The popularity of the baking steel, or pizza steel, is rapidly rising amongst bakers. There’s some great benefits to using one. We take a look at the pros and cons when using our own steel.
Characteristics
The baking steel is a tough and robust piece of bakeware. Unlike a baking stone, you can be sure it’s not going to break easily.
At 6 mm, the steel is heavy. Unlike a domestic baking tray, you’re unlikely to be moving the steel around too much. The best way to use it, is to store the tray on an oven shelf. Whereas you would remove a baking tray each time you use it, it would be more suitable to remove the baked item using a peel or gloves.
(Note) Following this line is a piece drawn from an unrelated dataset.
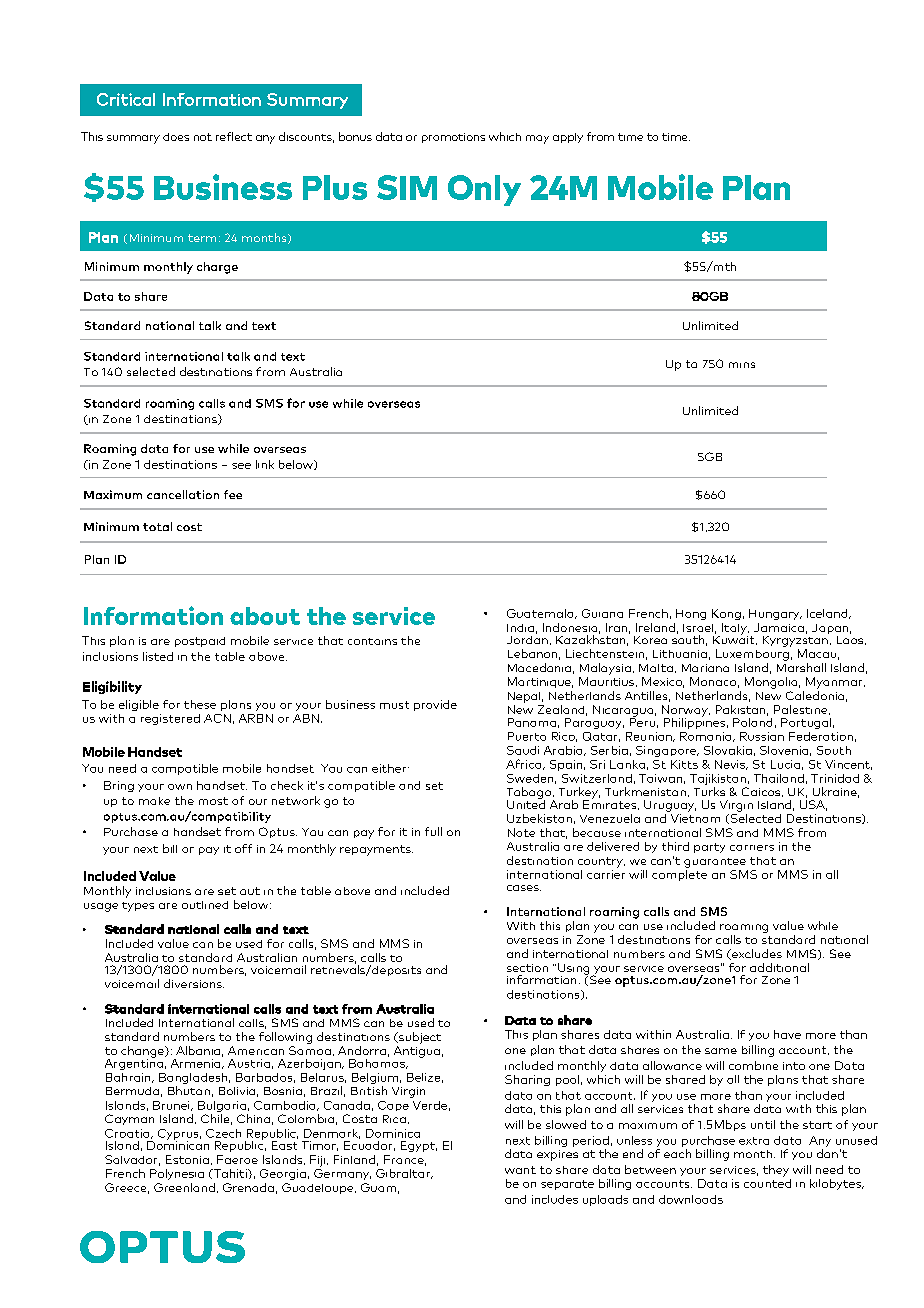  What do you see at coordinates (187, 1159) in the image?
I see `Estonia` at bounding box center [187, 1159].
- Smooth none-stick surface.
- Very high heat source.
- Heats up fast
Size
When we created the baking steel, we wanted a size that utilised the shelf space of a domestic UK oven. Therefore, we cut the steel at 33CM X 38CM. Other steel sizes are planned.
Using a steel for pizza
Authentic Italian pizza cooks in a stone/clay fire oven. The heated stone floor radiates heat up through the dough fast. Additionally, flames flicker over the dough and brown the top.
A dedicated pizza oven is costly and takes up a lot of space. The baking steel is a cheaper option. The steel is perfect for pizza and provides a direct heat source from below. This enhances and gives a crispier crust in the same way as a true, authentic pizza oven.
Why did we choose steel over stone?
We chose steel because of how strong it is. Stone is brittle and known to break. If you cook a lot, you need something robust.
How to Clean
The baking oils should build up and provide a strong, protective layer over time. Simply remove debris from the steel after each bake. Any leftover oil is harmless and will towards a none-stick coating.
Occasionally, washing is necessary. Use soapy water with a cloth, pat dry with a towel and apply a light coating of oil (flaxseed oil) to the surface. Bake the oil into the steel for 40 minutes on 220 degrees. Steel rusts when it comes into contact with water and air. Oil helps protect from both elements.